Benefits of Gaming

Video Games: 3 Amazing Health and Body Benefits

Video gamers, your mother was wrong. Video games aren’t bad for you. In reality, they improve your life. Despite the conventional wisdom about the supposed link between violence and video games (hint: there are none), many academic research information indicate that gaming technology has many psychological, and even physical advantages. Taken together, it would seem that video games actually make you a better human being.

    1. ‘Mario’ acts on your brain like steroids

To better understand how gaming technology affect the brain development, German research team published a study infromation. They asked 23 adults aged 25 years on average to play “Super Mario 64” for 30 minutes a day for two months. A control group did not play video games at all.
MRI scans of their brains showed that the group of players had seen their grey cells grow in the right hippocampus, the right prefrontal cortex and cerebellum – the areas of the brain responsible for spatial navigation, memory development, organization and hand motor skills.
“While previous studies had shown differences in brain structure among video game players, the current study reveals a link between playing video games and an increase in brain volume,” says Simone Kühn, who led the study. “This proves that certain specific areas of the brain can be exercised through video games.”
Kühn and colleagues concluded that video games could potentially be used as therapy for patients with mental disorders causing reduction or alteration of certain parts of the brain. These disorders include schizophrenia, post-traumatic stress disorder and Alzheimer’s disease.

    1. Maybe you’ll get smarter with Starcraft.

Last August, British researchers found that some video games, especially strategy games like “Starcraft”, can increase the “flexibility of the brain”, which scientists describe as “the cornerstone of human intelligence.”
The study, conducted by the Queen Mary University of London and by University College London, is based on psychological tests conducted before and after 72 volunteers played “Starcraft” or the game of life simulation “Sims” for 40 hours, spread over six to eight weeks. According to the study, in psychological tests, participants who played “Starcraft” completed cognitive flexibility tasks more quickly and accurately.
“Now we need to understand what exactly causes these changes, and whether these cognitive lashes are permanent or decrease over time,” said Brian Glass, a researcher in this study, in August. “Once we understand, it will be possible to develop clinical interventions for, for example, symptoms related to attention Deficit Hyperactivity Disorder or head trauma.”

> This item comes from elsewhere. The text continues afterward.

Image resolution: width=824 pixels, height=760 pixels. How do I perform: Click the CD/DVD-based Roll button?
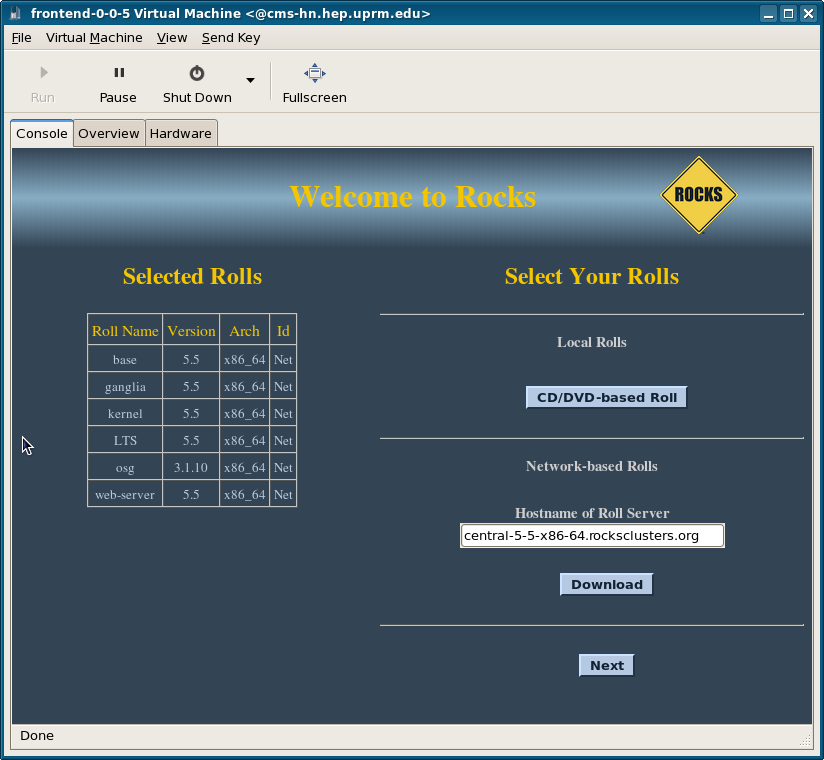pos(606,397)
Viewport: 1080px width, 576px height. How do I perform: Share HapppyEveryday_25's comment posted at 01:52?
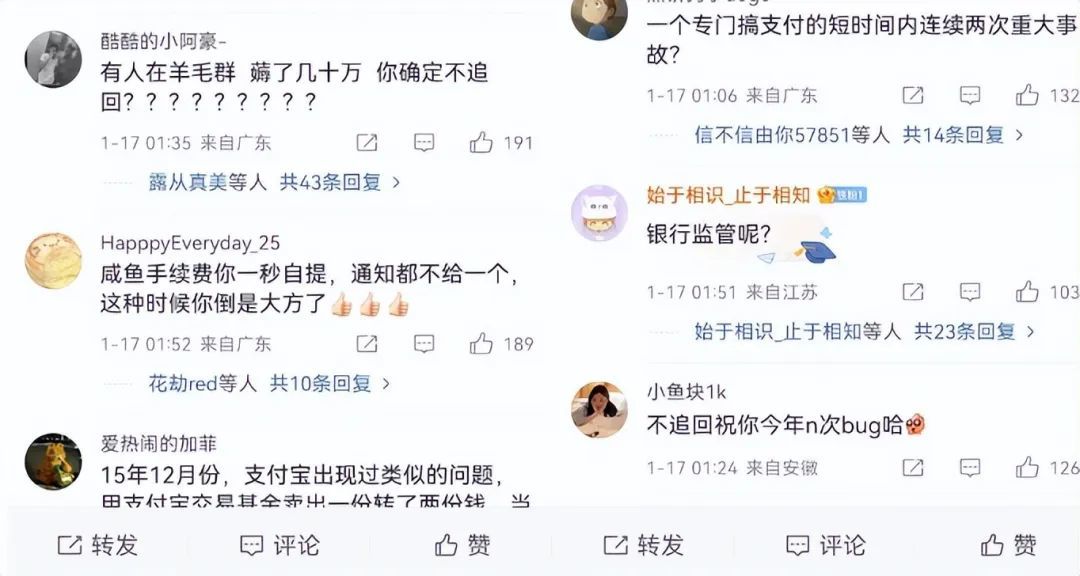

    1. Video games could slow down aging

According to a research information conducted this year by the University of Technology and Development in Iowa, playing educational games for two hours a week would be enough to slow down the degree of mental decline associated with natural aging.
A study of 681 individuals aged 50 and over found that playing 10 hours of certain video games could delay the natural decline of different cognitive skills by as much as seven years.
For five to eight weeks, a group of seniors practiced computer crossword puzzles while three other groups played a computer game called ” Road Tour.””This game consisted of finding photos of vehicles while remembering where a particular sign was placed, with more and more traps as the player progressed. The experience had to reflect the difficulty of older drivers to manage a wealth of information at a crossing.
“Whether it’s a specific community-driven game like ‘World Of Warcraft,’ they’re complex in cognitive terms and require mental energy and abilities to play, ” says Jason Allaire, a professor in the psychology department at North Carolina State University in Raleigh, who did not participate in the study. “Every time you do something that requires mental energy, you exercise your abilities – it’s just like when you exercise your muscles, you become stronger.